Что было дальше, иначе, как истерикой не назовешь. Сестрички крестились и с ужасом смотрели на меня, а я, накачанная успокоительным, рыдала в голос, умоляя вернуть мне мужа.

Боль рвала меня изнутри и мне не хотелось жить, но опять же Клавдия Михайловна не дала мне окончательно расклеиться, дала оплеуху и рявкнула:

- Приди в себя! У тебя дочь осталась и ты ей нужна! Посмотри на нее, ты ее напугала до смерти! Думаешь, мой сын понял бы такое твое поведение, ты жена офицера, в конце-то концов!

Нахожу дочку глазами и понимаю, что не просто напугала ребенка, а вызвала такую же истерику как у меня, только она пока не понимает, почему плачет.

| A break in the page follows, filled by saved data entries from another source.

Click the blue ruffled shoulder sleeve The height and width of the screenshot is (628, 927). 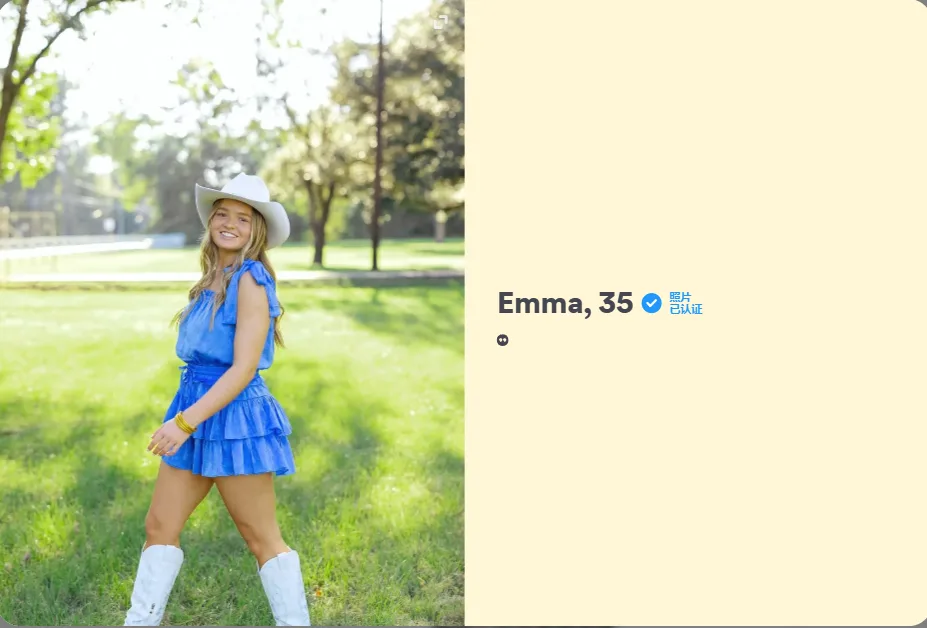click(260, 284)
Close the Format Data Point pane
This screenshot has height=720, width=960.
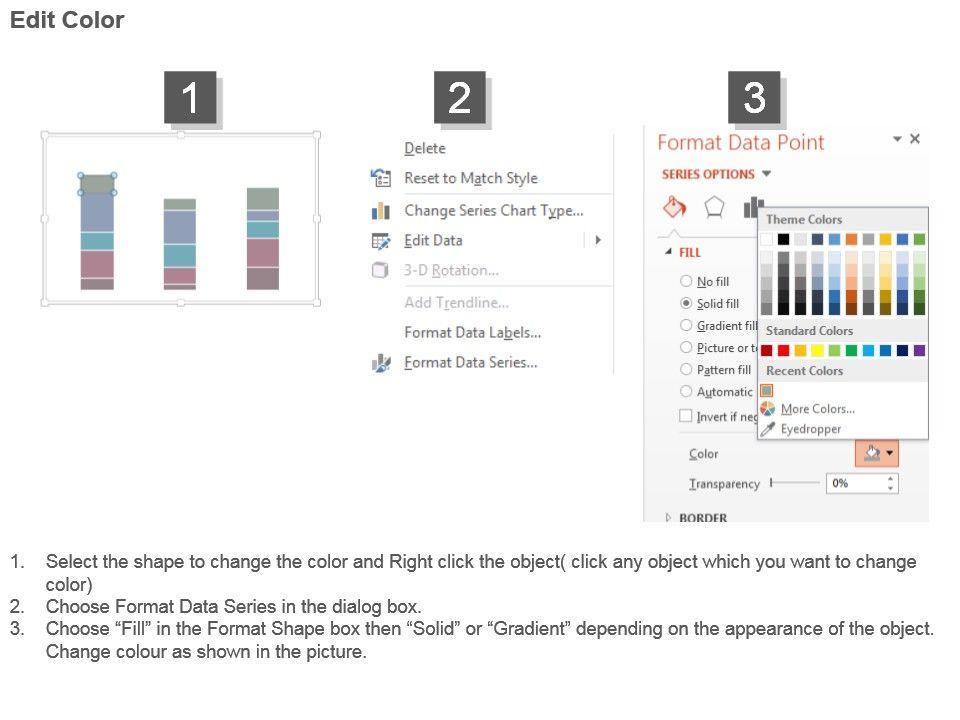[x=914, y=139]
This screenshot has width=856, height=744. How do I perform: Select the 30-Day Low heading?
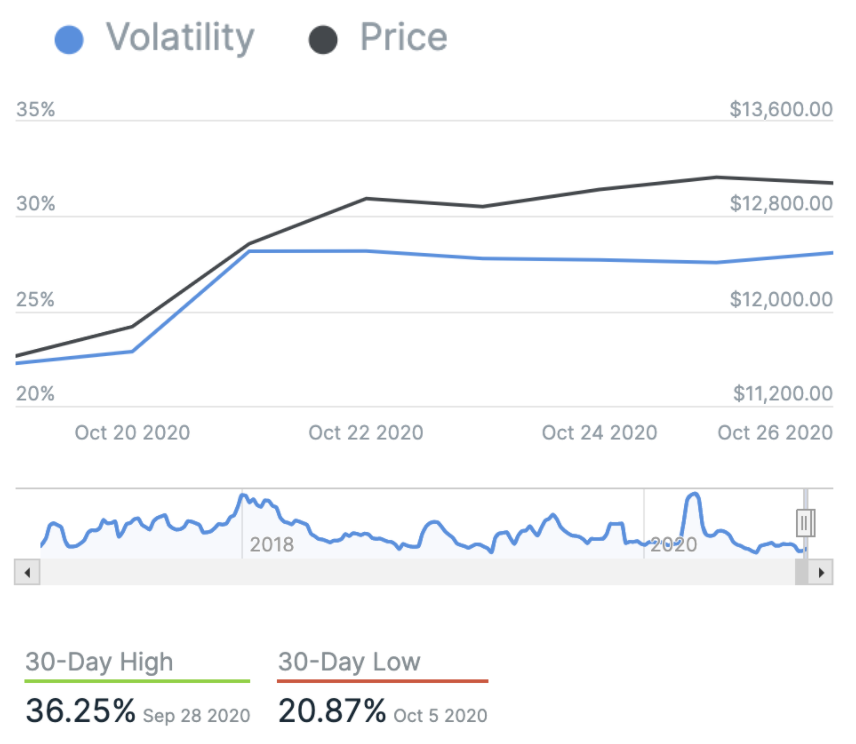click(349, 662)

Плачет мама, а значит и она.

Не хочу, чтобы она плакала, не хочу, чтобы ей было плохо, он бы не понял, не одобрил.

Откуда взялись силы, не знаю, наверное, все же существует эта пресловутая материнская сила. Просто, в один момент я рыдала, а в следующий уже вытирала слезы и звала к себе дочку.

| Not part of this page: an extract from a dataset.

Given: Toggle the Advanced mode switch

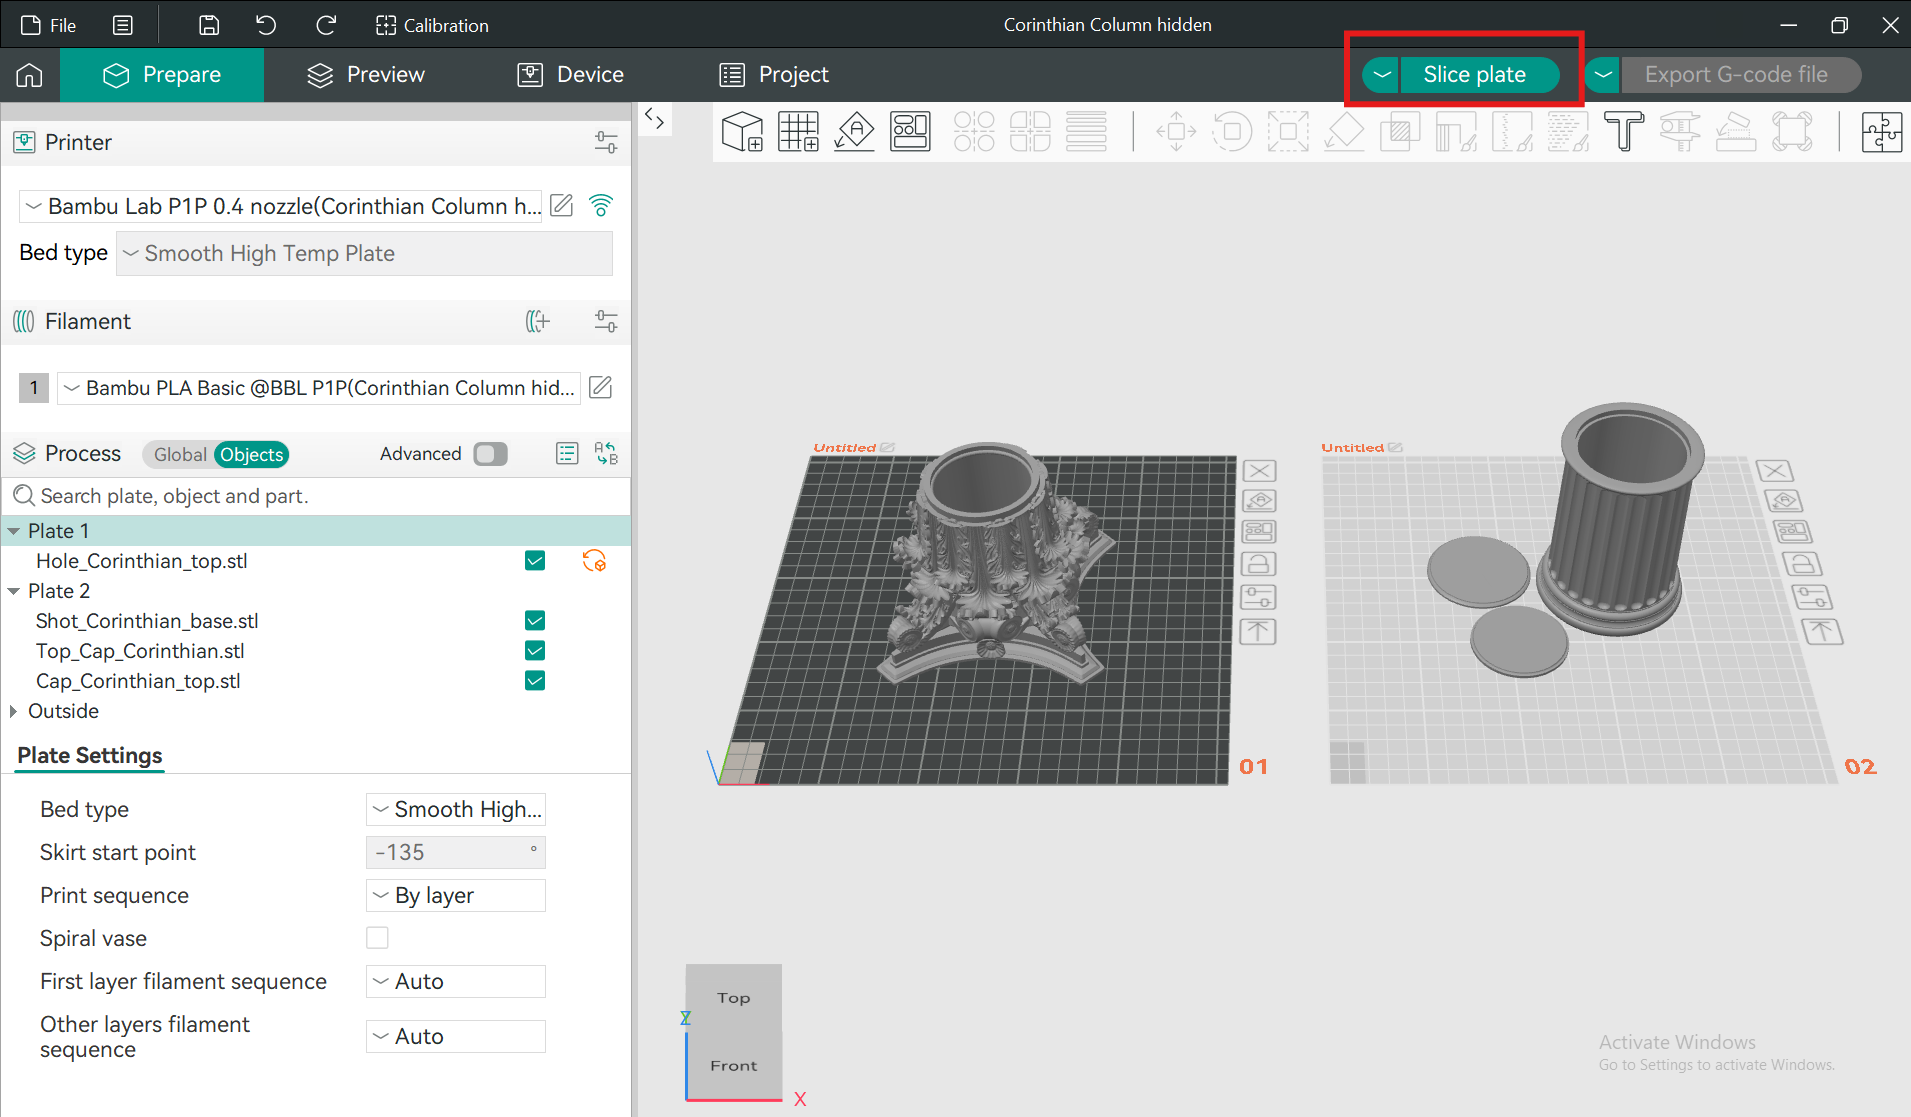Looking at the screenshot, I should coord(490,454).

Из больницы я уходила с потухшим взглядом, диагнозом, что больше детей у меня не будет и мыслью, что жить надо, хотя бы ради Жени.

Но и эта было не последнее горе в этот страшный год. Будто почувствовав, что девочка больше вне опасности, дождавшись, чтобы меня выписали, и, убедившись, что у меня нет в голове плохих мыслей о моей намеренной смерти, Клавдия Михайловна скончалась.

Сердце не выдержало потерю того, ради кого она жила. Она сама рассказывала, что после смерти отца Жени думала, что умрет и если бы не сын, так бы и было.

Перед глазами до сих пор стоит картинка последнего вечера, когда я видела ее живой. Мы сидели в кухне. Я готовила ужин, она задумчиво смотрела на меня, будто хотела что-то сказать, а потом возьми и скажи:

- Ангелинка, ты дочку то береги, она все, что от него осталось. Тяжело вам будет, но ничего, ты справишься, мою квартиру сдай, это даст возможность и за съемную платить и жить, не работая на трех работах.

- Клавдия Михайловна, - пытаюсь улыбаться, хотя прямо ощущаю веянье смерти. - Вы что такое говорите, как же я сдам вашу квартиру, если вы там живете. Да у нас и так денег хватает, вон зарплату повысили, теперь можно и не бегать в городскую поликлинику два раза в неделю.

- Я там до завтра буду, а там уже пустой будет. Помру я ночью. А деньги лишними не бывают. Ты сама это знаешь, - отмахнулась от моих слов женщина.

- Да типун вам на язык! - рассердившись и испугавшись до смерти закричала я - Что значит помрете, а нас вы на кого оставите? Даже думать не смейте, вы нам нужны!

- Прости меня, девочка...

Закончить ей не дала Женя, вошедшая на кухню. И этот разговор как-то забылся, только ощущение тревоги осталось, а перед ее уходом я вдруг предложила:

- Мам, а может, останешься у нас на ночь? - я редко называла ее мамой, да еще и на ты, она хотела, а я как-то не соглашалась и тут само вырвалось.

- Нет, не могу, прости, дочка, - все поняла, но не желала сдаваться старушка.

- Тогда, может, завтра сходим по магазинам? Женьке платье купить надо, - слезы наворачиваются на глаза, но я стараюсь держаться. Ей только хуже будет. Мы же обе знаем, что недаром она о смерти заговорила. Я чувствую эту старуху с косой рядом.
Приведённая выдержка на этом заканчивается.